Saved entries

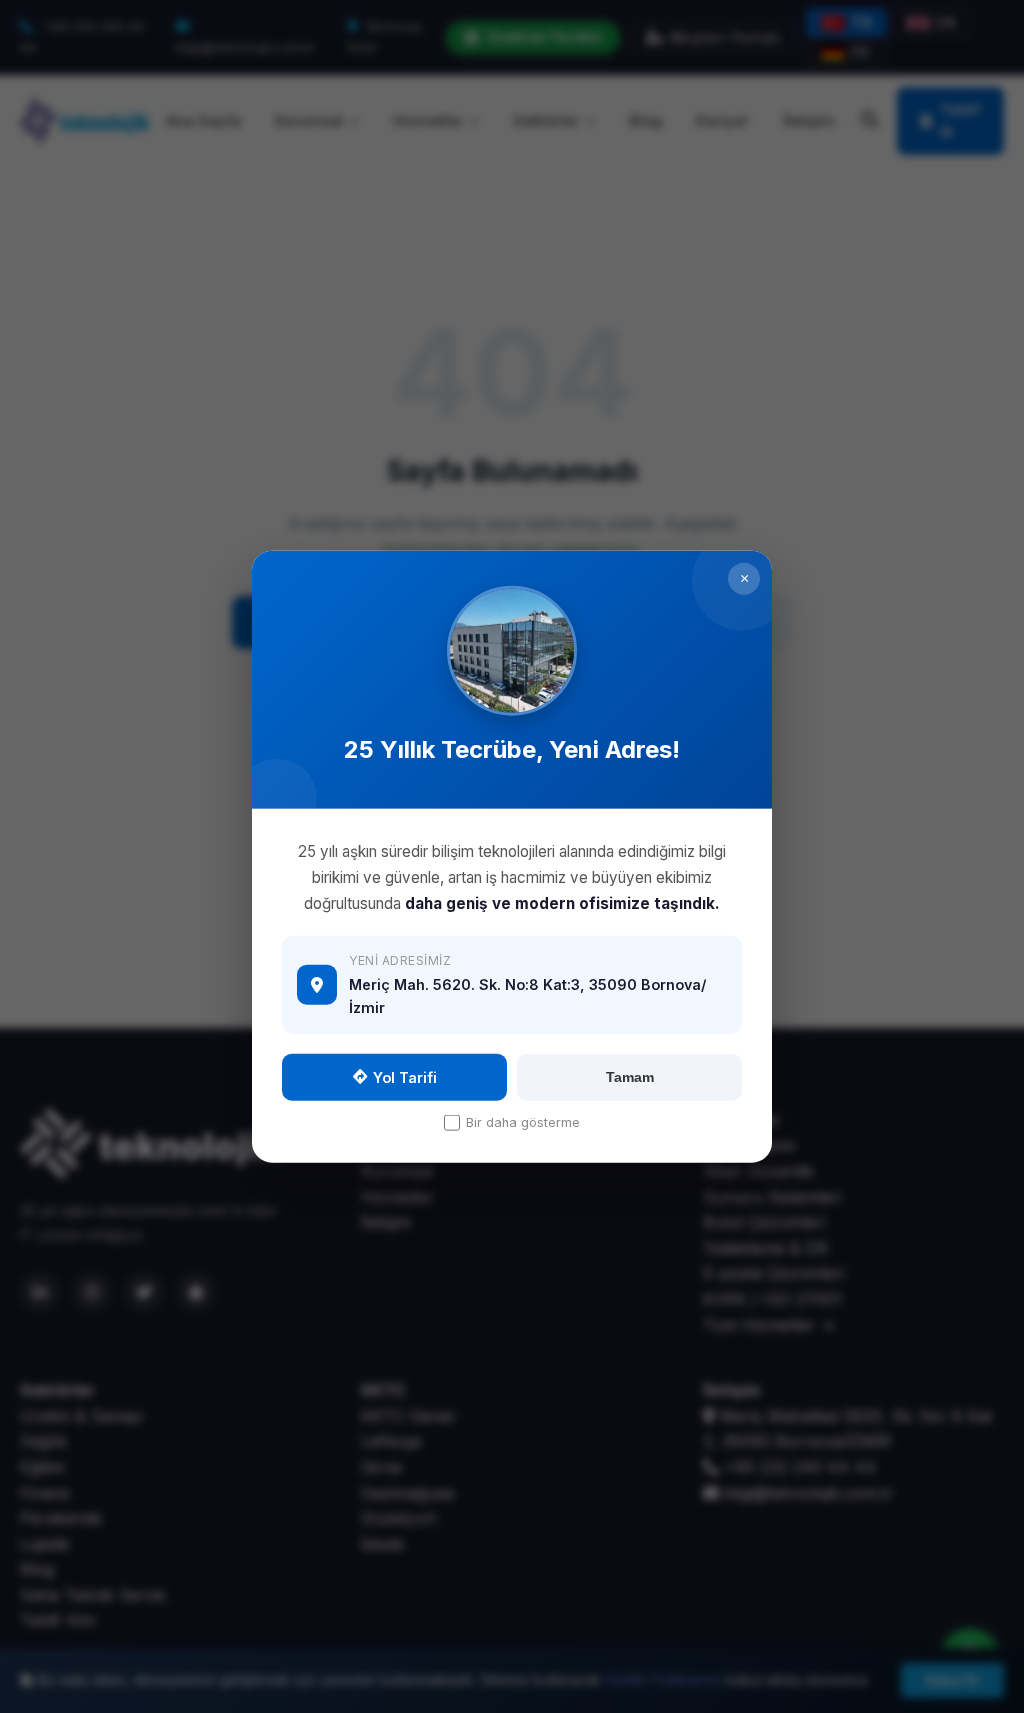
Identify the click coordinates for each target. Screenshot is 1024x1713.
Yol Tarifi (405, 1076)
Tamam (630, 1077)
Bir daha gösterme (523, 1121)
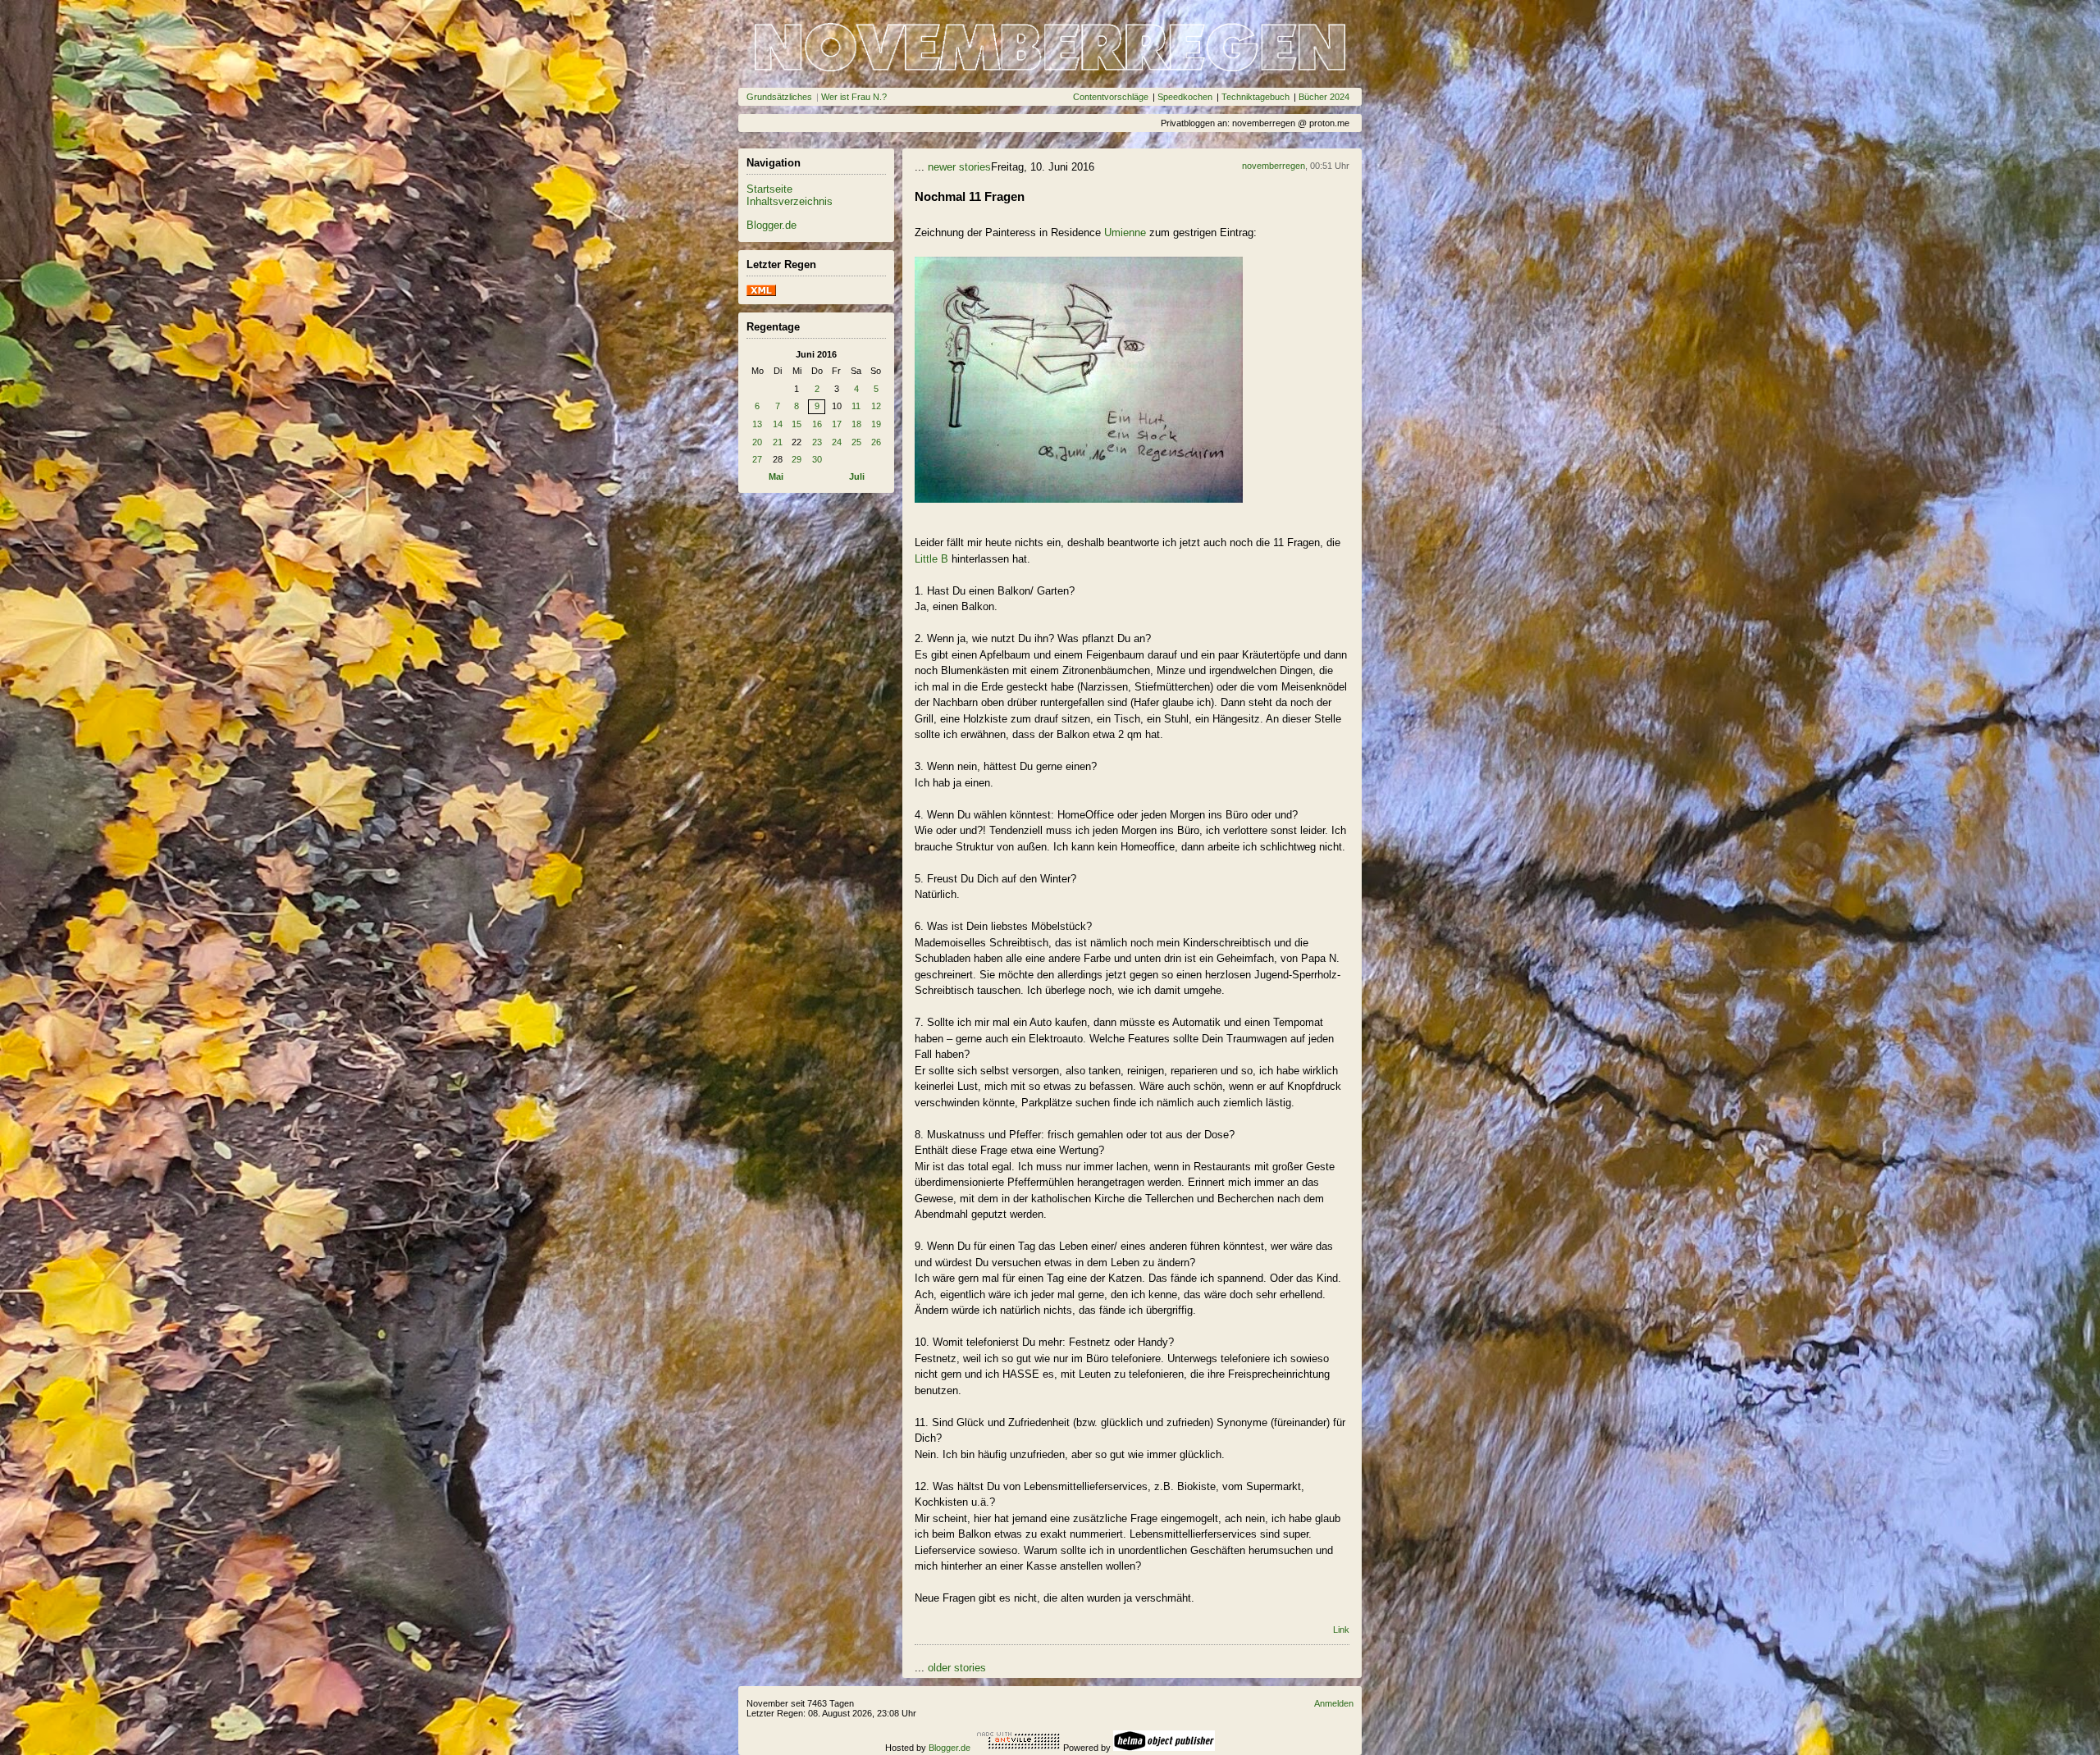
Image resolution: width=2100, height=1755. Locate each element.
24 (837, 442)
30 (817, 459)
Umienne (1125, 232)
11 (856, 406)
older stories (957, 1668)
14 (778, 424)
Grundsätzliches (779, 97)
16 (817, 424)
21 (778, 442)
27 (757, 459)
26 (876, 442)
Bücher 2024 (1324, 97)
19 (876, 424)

EXERCISE BRIEF = In your answer, repeat all the entries exactly, but leave out the pictures.

ANSWER BOX =
Identify the click coordinates for each target. Screenshot is 1024x1713.
Yol Tarifi (405, 1076)
Tamam (630, 1077)
Bir daha gösterme (523, 1121)
Image resolution: width=2100, height=1755. Locate each element.
24 (837, 442)
30 (817, 459)
Umienne (1125, 232)
11 (856, 406)
older stories (957, 1668)
14 (778, 424)
Grundsätzliches (779, 97)
16 (817, 424)
21 (778, 442)
27 (757, 459)
26 (876, 442)
Bücher 2024 (1324, 97)
19 (876, 424)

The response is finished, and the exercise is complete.